(Raw records)
== == ==

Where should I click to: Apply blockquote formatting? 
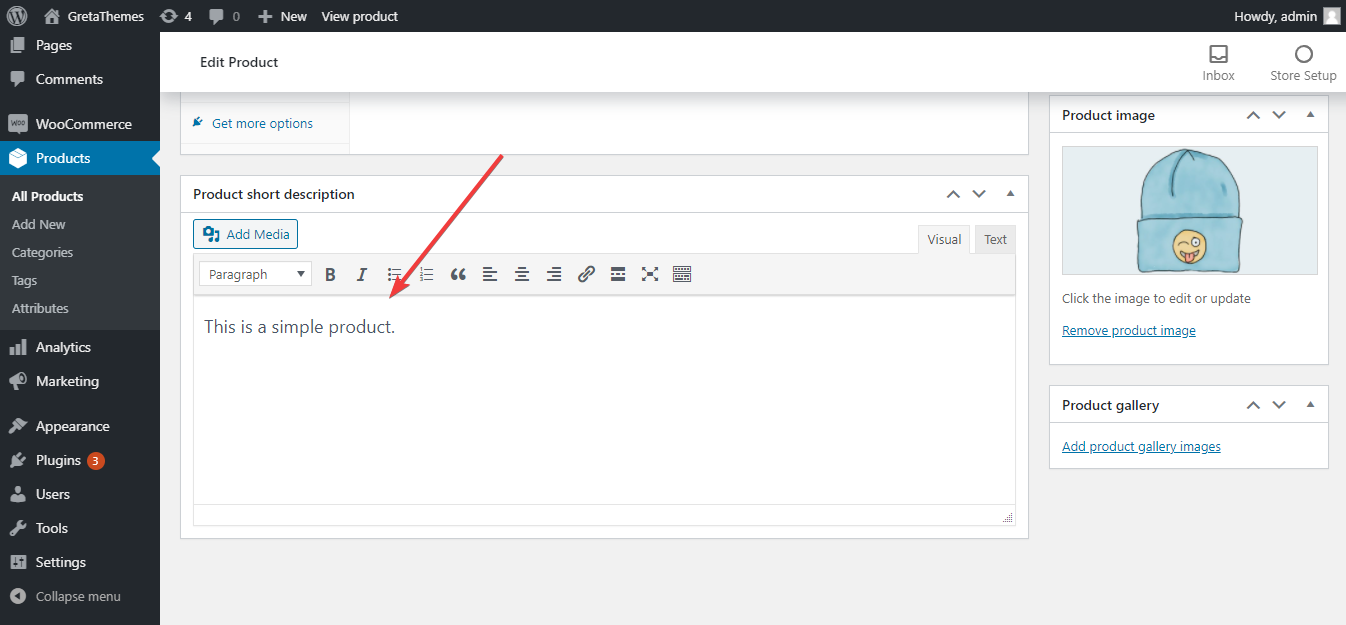(x=458, y=273)
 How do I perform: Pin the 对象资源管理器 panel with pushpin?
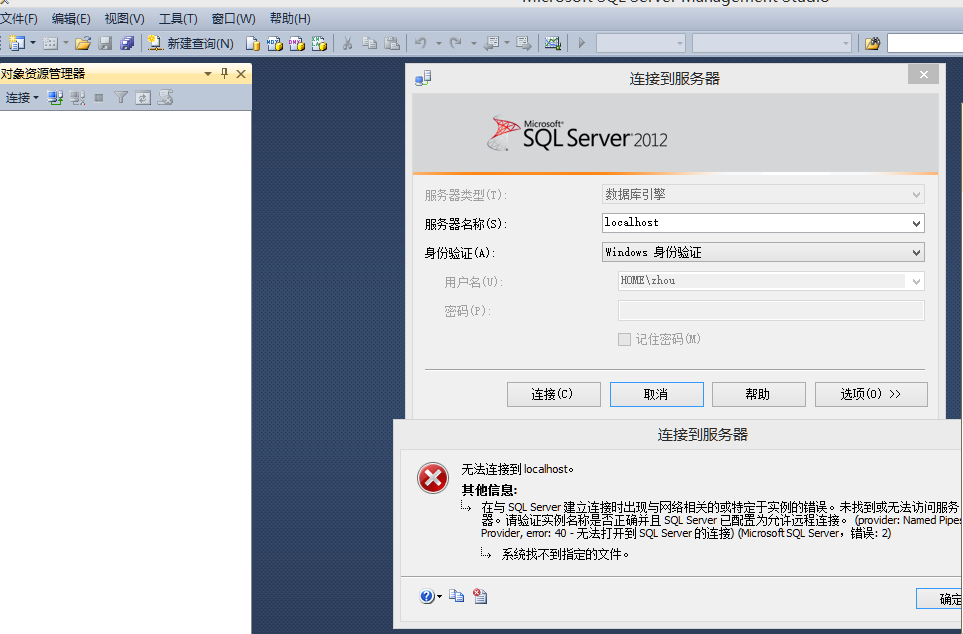pos(224,73)
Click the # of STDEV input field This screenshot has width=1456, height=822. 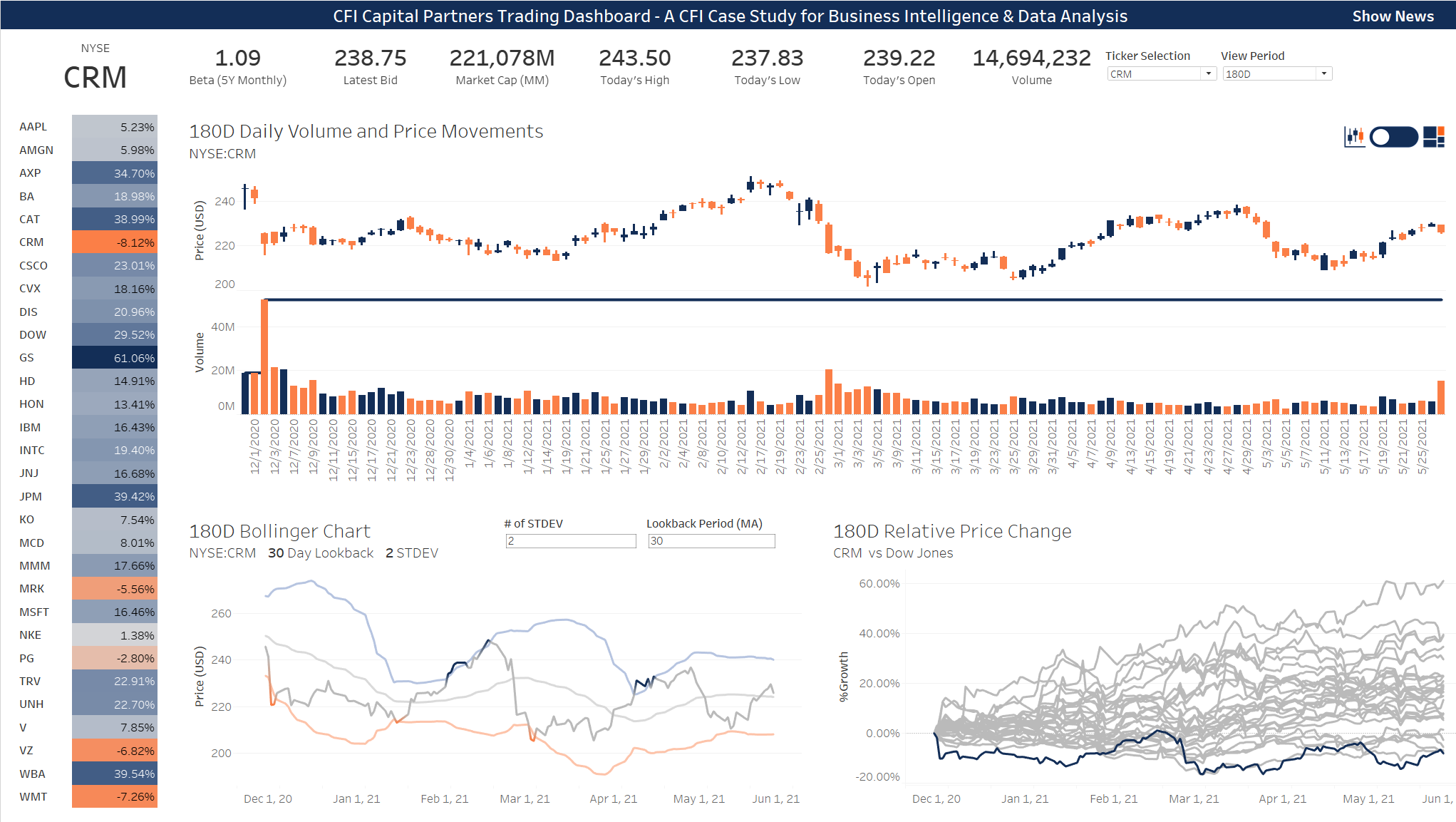pyautogui.click(x=570, y=541)
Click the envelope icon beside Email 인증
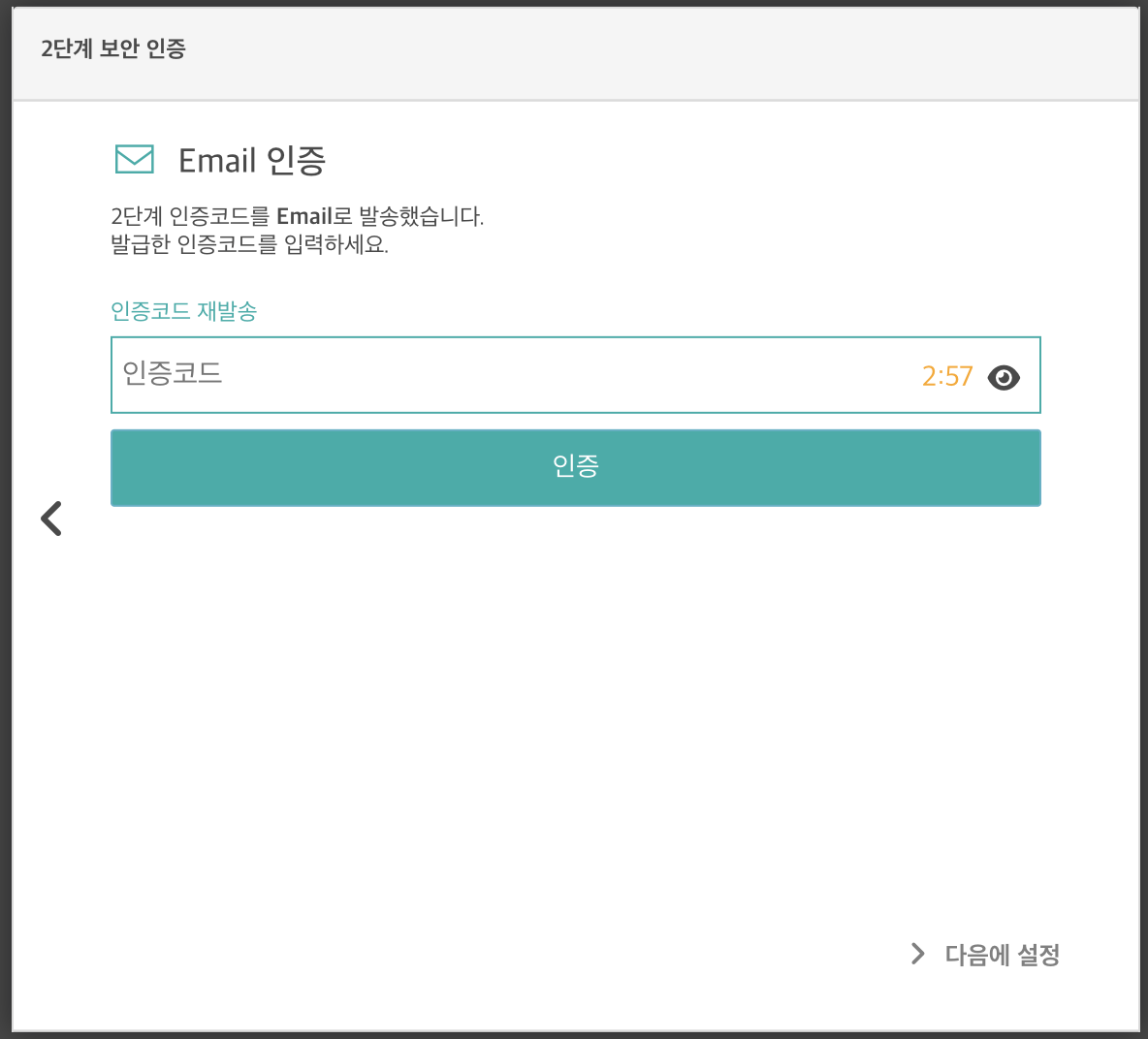The image size is (1148, 1039). [135, 159]
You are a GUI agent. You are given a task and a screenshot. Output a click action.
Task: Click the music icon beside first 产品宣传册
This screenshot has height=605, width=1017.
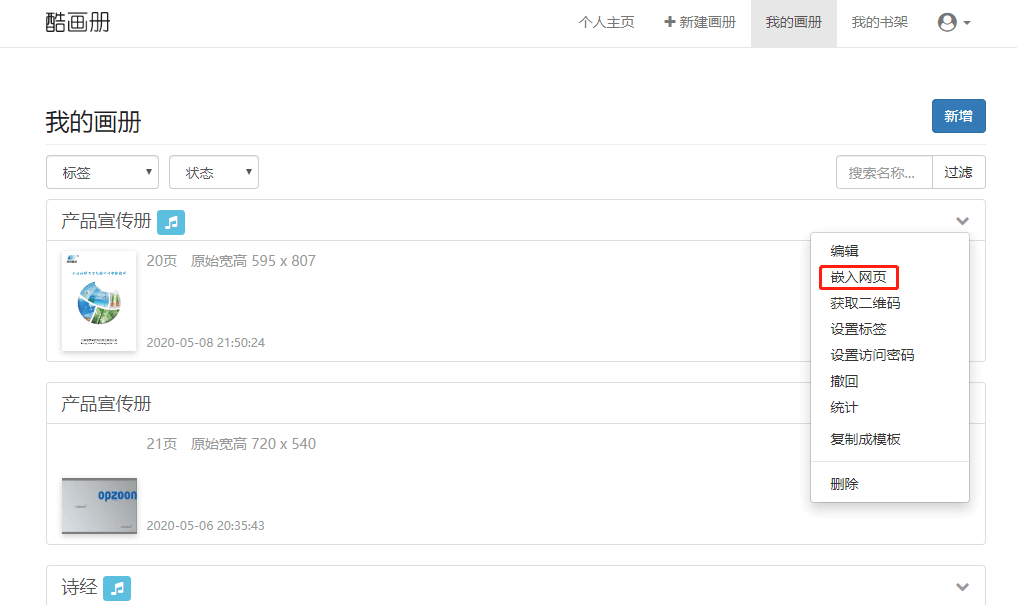(x=171, y=222)
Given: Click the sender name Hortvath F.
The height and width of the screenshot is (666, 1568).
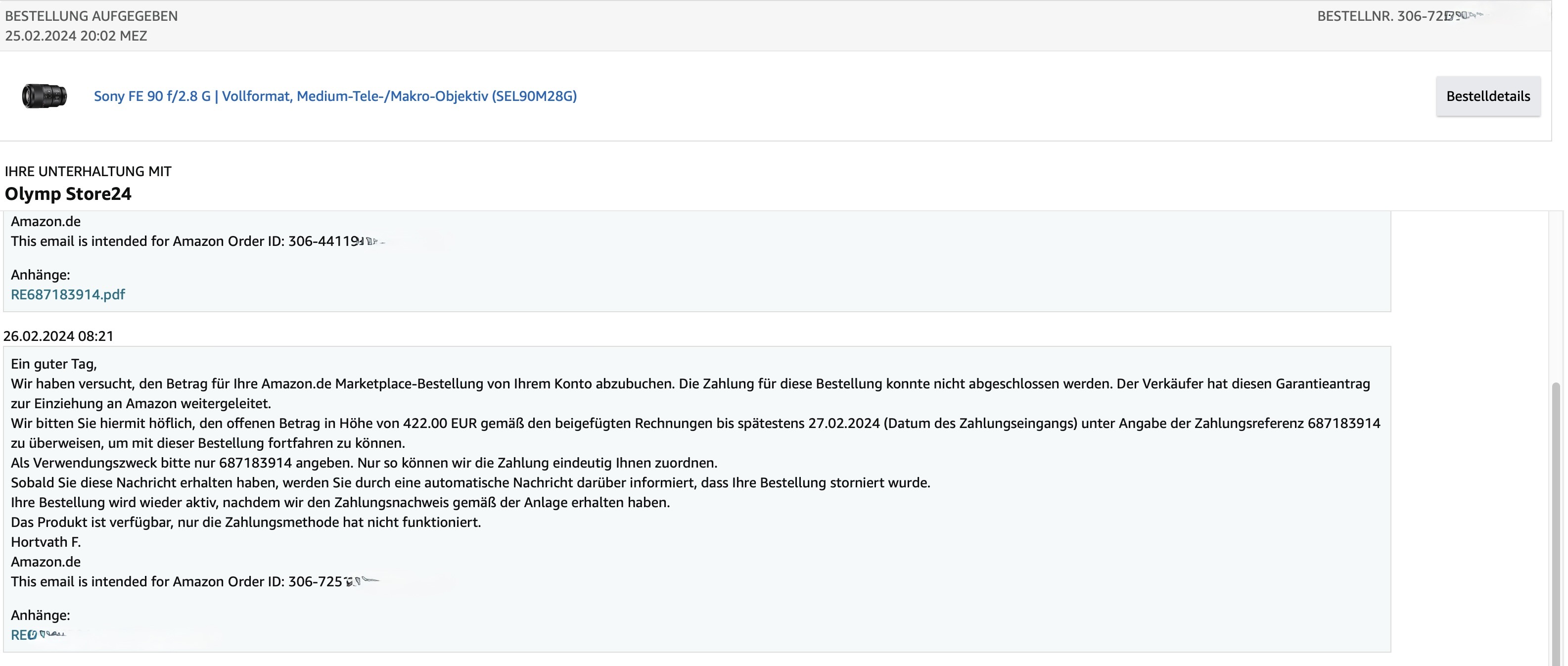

== == ==

GIVEN EXERCISE:
Extract every line of the items above that contains the word "beside", matching case exactly.

EXERCISE RESULT:
Click the envelope icon beside Email 인증
Task: Click the music icon beside first 产品宣传册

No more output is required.